Face à l'ampleur de la crise du logement, le Premier ministre a déclaré mardi devant les députés qu'il continuerait à "soutenir" le monde du logement social, mais que ce dernier devait "évoluer".
Entre autres changements, il veut proposer "d'ajouter pour une part les logements intermédiaires (LLI, aux loyers réglementés mais plus élevés qu'en HLM, ndlr), accessibles à la classe moyenne" dans le calcul du quota que les communes soumises à la loi SRU doivent respecter.
Adoptée en 2000 pour favoriser la construction de logements sociaux et la mixité sociale, cette loi oblige les communes de plus de 3.500 habitants en zone urbaine (1.500 dans l'agglomération parisienne) à disposer, d'ici 2025, de 20% ou 25% de logements locatifs sociaux dans l'ensemble de leur parc de résidences principales.
Les communes qui ne respectent pas ces quotas doivent remplir des objectifs triennaux de production pour rattraper leur retard, et s'acquitter d'une amende qui servira à financer le logement social si elles ne les tiennent pas.
"Opposer le logement intermédiaire et le logement social est contre-productif: la majorité des personnes qui vont dans le logement intermédiaire sont aussi éligibles au logement social", a justifié le ministre de la Transition écologique Christophe Béchu lors de ses vœux mercredi soir.
"L'effet de ce qui a été annoncé est de desserrer la pression sur le social pour les plus modestes", a-t-il ajouté.
"Ségrégation"
Mais l'annonce de Gabriel Attal a abasourdi le monde du logement social et certains élus locaux.
"Cette proposition, qui ne règlera en rien le retard pris pour la construction du logement social, va renforcer les ségrégations territoriales en fragilisant le respect de la loi SRU", a fustigé l'Union sociale pour l'habitat (USH), qui représente les bailleurs sociaux.
"Seuls 3%" des 2,6 millions de ménages en attente de logement social sont éligibles, en termes de revenus, au logement intermédiaire, souligne l'USH.
"Une infirmière à Paris ne pourra pas s'y loger", note sa présidente, Emmanuelle Cosse, en rappelant qu'il n'y a "pas de contrôle dans le temps des ressources, ni d'obligation pour les bailleurs de loger des publics +prioritaires+".
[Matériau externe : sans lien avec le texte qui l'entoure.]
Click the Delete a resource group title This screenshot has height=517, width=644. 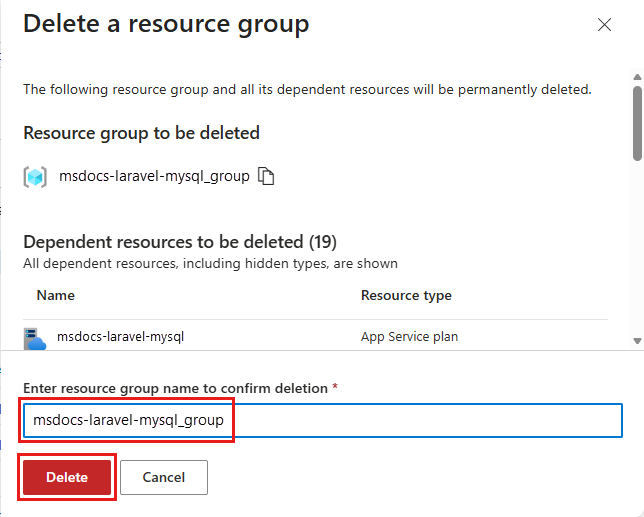pos(166,24)
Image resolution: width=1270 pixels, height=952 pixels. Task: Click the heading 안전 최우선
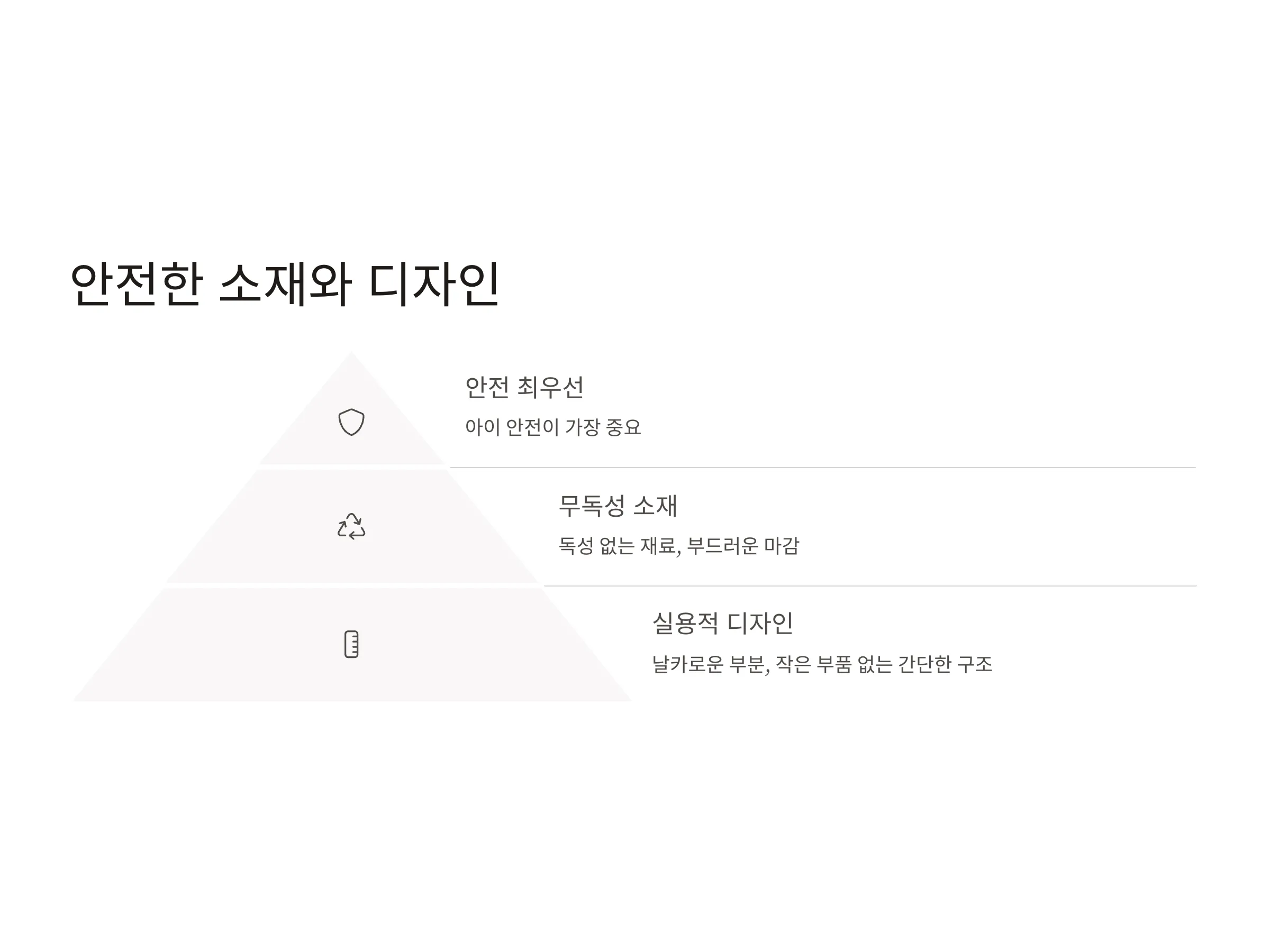tap(524, 387)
Les plafonds des LLI à Bordeaux s'élèvent ainsi à 90.070 euros pour un couple avec deux enfants, soit 7.500 euros de revenus mensuels.
Beaucoup trop pour Thierry Repentin, le maire DVG de Chambéry (Savoie) et ancien président de la commission nationale SRU.
"Il n'y a jamais eu aussi peu de logements sociaux construits en France depuis 2005", rappelle-t-il, jugeant que la mesure annoncée par Gabriel Attal aboutirait à encore "moins de logements sociaux".
Elle donne par ailleurs une prime aux maires qui "ont préféré jouer la ségrégation".
"Renoncement majeur"
Dans une lettre adressée au Premier ministre, les maires d'une quinzaine de grandes villes dont Paris, Lille, Lyon, Bordeaux, Rennes, Strasbourg ou Poitiers ont exprimé mercredi leur "très forte inquiétude".
Ils dénoncent un "renoncement majeur à la politique de production du logement social" et estiment qu'inclure les logements intermédiaires dans le décompte SRU serait "une erreur politique majeure".
Un rapport de la Fondation Abbé Pierre paru en décembre montre que près des deux tiers (64%) des communes concernées par la loi SRU n'ont pas respecté leurs objectifs sur la période 2020-2022.
En cause, selon la Fondation, la pandémie de Covid-19, la conjoncture économique mais aussi "une politique gouvernementale très défavorable au logement social".
"Est-ce que (cette mesure) signifie que les logements intermédiaires seraient considérés comme des logements sociaux avec un conventionnement et des commissions d'attribution ?", interroge pour sa part le directeur général de l'Association des maires de France (AMF), Eric Verlhac.
L'annonce du chef du gouvernement relance aussi le débat sur le bilan de la loi SRU. "Cette loi a clairement permis d'avoir du logement social dans des secteurs où il n'y en avait pas", assure Gilles Leproust, président de l'association Ville & Banlieue.
Selon le bilan dressé en 2020 par l'institut de recherche Idheal, les HLM sont "de plus en plus mélangés aux autres logements" et "mieux répartis sur le territoire" depuis la mise en oeuvre de la loi, mais "les enclaves de pauvreté sont plus nombreuses et plus pauvres".